(TEXT SECTION):
────────────────
How to Layer a Comprehensive Security Plan
By Richard D. Maurer
With the public's increased awareness of
physical security, many security directors and facility managers are being
called upon to increase the security and safety of their workplaces. Usually
this request comes with the provision that there is no extra money available.
When developing a comprehensive security plan you must remember the three basic elements of physical security:
Mechanical (electronic systems)-Covering the use of security hardware including access control, CCTV, door locks, monitoring systems and intrusion alarms.
Operational (security staff and procedures as well as organizational security)-Covering the involvement in the security programs by management, security staff and employees.
Natural (architectural elements)-Covering basic security philosophies involving property definition, natural surveillance and access control.
Sadly, many security programs focus too heavily on just one of the above
basic security philosophies. Some facilities rely too much on security
guards who may be fooled into allowing unsafe individuals access. Other
facilities focus on mechanical security, leaving their security staff
and tenants untrained and uninvolved in the security process. Still other
facilities forgo the use of mechanical and organizational security, depending
on the goodwill of others or the psychological effect of signage.
Establishing a security program that utilizes a balance of all of the above philosophies will keep the program flexible and ready to handle potential risks that may appear.
You start your security plan by evaluating the level of risk to your facility. First, what is your neighborhood like? Do you have neighbors that might attract unsafe individuals to your neighborhood? Does your facility contain individuals or activity that also might bring unsafe activity to your doorstep? Do you have a building filled with dentists or a building filled with federal law enforcement agencies or a major media outlet? Each of these buildings has different levels of risk, and the security plan would be different in each case. How well known is your facility on a local, national or international basis? Is it near railroad tracks or major freeways? More American office buildings have been evacuated due to toxic fumes from derailed trains and overturned trucks than terrorist activities. Are you near a university or college? Do any of the tenants in your building have negative media exposure? Are there certain organizations that are not thrilled with the existence of one of the tenants in your building?
────────────────
(HOW TO COMPLETE THIS TASK): Revise the security plan text between "How to Layer" and "and intrusion alarms.", inclusive, so that "facility managers" becomes "building managers". Work only from the security plan text above.
────────────────
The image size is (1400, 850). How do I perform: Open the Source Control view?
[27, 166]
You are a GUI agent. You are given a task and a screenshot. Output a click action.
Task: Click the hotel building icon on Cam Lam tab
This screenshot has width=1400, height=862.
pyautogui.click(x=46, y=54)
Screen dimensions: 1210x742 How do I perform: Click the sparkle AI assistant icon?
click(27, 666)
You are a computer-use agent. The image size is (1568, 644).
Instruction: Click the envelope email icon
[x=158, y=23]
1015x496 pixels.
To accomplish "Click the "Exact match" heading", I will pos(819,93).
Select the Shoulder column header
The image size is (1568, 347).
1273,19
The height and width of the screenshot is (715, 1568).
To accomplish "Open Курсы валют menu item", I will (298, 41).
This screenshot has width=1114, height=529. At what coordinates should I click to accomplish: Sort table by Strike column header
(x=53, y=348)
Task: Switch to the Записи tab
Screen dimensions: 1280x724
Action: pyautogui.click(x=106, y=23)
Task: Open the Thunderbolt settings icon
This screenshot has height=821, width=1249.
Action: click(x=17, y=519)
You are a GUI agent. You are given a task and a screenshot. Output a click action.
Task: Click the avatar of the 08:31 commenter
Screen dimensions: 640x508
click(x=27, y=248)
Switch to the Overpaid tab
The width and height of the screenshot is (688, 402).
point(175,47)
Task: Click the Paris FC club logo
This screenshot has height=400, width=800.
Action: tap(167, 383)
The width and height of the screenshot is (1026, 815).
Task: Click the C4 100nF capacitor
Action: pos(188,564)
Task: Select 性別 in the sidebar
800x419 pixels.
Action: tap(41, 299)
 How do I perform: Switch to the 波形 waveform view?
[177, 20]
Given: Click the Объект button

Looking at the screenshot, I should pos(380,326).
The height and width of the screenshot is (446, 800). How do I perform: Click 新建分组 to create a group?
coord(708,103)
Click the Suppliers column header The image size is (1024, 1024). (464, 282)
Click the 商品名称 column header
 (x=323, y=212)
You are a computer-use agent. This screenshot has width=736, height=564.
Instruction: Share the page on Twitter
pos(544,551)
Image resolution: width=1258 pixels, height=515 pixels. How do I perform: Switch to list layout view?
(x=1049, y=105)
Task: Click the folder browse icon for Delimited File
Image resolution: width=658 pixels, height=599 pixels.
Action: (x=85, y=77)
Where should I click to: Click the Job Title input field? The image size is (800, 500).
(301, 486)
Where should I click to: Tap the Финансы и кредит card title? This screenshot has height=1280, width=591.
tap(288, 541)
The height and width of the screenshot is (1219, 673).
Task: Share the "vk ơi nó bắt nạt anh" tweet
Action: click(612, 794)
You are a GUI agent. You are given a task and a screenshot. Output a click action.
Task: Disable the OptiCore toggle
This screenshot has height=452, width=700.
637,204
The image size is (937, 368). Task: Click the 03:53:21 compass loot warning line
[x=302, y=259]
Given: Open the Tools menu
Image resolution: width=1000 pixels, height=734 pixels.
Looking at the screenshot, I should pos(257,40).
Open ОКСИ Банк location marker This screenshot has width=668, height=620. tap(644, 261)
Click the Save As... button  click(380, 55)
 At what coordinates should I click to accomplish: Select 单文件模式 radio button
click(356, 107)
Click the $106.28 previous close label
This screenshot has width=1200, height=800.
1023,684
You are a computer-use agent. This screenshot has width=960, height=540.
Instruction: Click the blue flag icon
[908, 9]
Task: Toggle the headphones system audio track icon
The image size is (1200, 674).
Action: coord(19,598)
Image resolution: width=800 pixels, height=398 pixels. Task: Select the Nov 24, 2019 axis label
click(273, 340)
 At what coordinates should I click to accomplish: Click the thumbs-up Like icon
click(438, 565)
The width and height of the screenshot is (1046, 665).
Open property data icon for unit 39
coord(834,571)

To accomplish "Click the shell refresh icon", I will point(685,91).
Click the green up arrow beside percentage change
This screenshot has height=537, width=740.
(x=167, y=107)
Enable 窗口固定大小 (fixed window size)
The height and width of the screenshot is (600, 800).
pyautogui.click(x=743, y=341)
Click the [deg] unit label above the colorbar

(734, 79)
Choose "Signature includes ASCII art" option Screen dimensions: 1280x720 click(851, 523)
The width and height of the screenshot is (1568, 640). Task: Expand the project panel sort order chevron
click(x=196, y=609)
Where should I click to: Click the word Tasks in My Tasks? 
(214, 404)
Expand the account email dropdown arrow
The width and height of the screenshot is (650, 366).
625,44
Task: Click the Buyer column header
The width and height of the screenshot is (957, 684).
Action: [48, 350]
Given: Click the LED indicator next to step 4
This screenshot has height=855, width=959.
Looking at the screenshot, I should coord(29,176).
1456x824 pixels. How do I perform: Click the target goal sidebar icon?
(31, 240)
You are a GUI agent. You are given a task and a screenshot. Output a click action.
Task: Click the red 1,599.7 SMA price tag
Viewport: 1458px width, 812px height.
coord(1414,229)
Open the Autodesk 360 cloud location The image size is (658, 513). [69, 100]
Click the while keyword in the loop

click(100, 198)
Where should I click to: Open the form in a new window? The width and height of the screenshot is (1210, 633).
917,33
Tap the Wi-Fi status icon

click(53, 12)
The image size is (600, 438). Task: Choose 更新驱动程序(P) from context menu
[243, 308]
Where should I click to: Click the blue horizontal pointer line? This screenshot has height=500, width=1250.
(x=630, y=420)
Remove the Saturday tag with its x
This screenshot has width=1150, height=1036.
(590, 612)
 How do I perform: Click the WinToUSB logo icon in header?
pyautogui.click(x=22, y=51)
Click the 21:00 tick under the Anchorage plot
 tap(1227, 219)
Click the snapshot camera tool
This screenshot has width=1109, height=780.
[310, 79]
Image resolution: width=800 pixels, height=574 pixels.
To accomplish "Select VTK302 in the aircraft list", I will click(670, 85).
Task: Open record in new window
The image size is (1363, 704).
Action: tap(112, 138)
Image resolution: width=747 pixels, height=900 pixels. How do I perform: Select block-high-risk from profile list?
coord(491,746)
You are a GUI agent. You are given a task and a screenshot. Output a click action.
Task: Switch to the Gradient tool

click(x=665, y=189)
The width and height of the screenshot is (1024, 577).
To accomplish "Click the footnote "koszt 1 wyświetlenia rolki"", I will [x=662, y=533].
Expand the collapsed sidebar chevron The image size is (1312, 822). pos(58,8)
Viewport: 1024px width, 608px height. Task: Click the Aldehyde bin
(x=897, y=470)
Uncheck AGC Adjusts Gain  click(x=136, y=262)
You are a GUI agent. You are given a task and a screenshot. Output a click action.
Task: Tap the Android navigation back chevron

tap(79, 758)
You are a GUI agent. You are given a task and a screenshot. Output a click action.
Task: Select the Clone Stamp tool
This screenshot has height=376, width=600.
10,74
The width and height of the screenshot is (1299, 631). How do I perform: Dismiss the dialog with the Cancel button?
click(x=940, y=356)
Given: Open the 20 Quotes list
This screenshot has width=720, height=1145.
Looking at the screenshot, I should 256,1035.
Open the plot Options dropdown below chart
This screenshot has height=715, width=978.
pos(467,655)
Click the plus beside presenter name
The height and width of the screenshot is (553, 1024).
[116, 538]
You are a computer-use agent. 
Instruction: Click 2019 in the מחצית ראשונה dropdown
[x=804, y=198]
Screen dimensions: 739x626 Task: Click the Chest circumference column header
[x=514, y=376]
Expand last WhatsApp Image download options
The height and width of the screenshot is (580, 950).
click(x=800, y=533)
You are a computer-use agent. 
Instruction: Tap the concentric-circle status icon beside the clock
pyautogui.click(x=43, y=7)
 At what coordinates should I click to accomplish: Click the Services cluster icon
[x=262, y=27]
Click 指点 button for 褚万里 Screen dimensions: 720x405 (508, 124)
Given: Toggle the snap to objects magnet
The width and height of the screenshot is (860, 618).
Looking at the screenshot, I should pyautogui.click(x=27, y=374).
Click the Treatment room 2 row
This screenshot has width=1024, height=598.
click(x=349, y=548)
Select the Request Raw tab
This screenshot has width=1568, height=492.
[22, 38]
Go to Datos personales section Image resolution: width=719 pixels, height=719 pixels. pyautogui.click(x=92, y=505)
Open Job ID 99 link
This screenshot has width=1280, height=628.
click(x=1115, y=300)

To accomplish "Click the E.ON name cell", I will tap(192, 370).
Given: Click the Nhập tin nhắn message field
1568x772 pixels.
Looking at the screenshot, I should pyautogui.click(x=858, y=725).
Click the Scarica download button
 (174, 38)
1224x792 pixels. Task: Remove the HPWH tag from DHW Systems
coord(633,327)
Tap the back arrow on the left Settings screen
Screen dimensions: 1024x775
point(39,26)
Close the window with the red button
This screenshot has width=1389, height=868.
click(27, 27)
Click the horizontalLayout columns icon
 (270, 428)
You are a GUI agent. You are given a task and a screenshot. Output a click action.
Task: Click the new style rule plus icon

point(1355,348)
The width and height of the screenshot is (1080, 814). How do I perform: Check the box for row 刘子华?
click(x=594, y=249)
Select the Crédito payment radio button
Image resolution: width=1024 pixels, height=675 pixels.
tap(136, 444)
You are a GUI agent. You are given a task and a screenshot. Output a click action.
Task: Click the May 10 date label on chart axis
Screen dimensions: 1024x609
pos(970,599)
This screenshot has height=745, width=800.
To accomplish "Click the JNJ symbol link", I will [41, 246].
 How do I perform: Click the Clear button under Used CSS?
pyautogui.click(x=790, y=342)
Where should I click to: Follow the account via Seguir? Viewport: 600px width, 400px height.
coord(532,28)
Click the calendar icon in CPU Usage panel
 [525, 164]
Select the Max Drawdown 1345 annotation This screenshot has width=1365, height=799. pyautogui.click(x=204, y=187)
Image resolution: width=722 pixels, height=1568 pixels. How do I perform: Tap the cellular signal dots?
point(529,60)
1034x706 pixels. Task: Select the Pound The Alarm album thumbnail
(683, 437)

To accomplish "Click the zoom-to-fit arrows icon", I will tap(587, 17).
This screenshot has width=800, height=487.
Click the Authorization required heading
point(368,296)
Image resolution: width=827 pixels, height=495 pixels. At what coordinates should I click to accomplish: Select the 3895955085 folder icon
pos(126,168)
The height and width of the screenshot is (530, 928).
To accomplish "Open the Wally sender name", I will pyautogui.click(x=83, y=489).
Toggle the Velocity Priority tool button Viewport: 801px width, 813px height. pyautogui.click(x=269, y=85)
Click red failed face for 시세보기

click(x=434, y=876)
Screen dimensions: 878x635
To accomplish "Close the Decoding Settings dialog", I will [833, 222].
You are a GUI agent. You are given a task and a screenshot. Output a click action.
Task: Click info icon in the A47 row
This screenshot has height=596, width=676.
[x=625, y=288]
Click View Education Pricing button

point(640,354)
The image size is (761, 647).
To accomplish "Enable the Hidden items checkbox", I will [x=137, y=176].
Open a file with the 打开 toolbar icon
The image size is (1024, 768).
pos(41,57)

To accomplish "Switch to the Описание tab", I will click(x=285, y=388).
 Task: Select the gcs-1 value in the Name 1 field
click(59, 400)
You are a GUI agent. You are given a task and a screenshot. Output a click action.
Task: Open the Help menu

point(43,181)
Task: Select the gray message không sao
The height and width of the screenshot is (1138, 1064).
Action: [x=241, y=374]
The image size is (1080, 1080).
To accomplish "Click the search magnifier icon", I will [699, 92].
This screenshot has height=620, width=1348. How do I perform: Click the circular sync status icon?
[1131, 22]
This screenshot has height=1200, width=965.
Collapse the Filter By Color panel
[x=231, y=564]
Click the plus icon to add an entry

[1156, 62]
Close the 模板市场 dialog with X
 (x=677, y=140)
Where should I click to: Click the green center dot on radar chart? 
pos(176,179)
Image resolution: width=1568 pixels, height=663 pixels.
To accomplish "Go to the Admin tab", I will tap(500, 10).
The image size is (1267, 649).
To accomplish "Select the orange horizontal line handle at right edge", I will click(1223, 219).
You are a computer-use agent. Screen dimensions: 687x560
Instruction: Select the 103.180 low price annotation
────────────────
(WRITTEN RESPONSE):
How to Layer a Comprehensive Security Plan
By Richard D. Maurer
With the public's increased awareness of
physical security, many security directors and building managers are being
called upon to increase the security and safety of their workplaces. Usually
this request comes with the provision that there is no extra money available.
When developing a comprehensive security plan you must remember the three basic elements of physical security:
Mechanical (electronic systems)-Covering the use of security hardware including access control, CCTV, door locks, monitoring systems and intrusion alarms.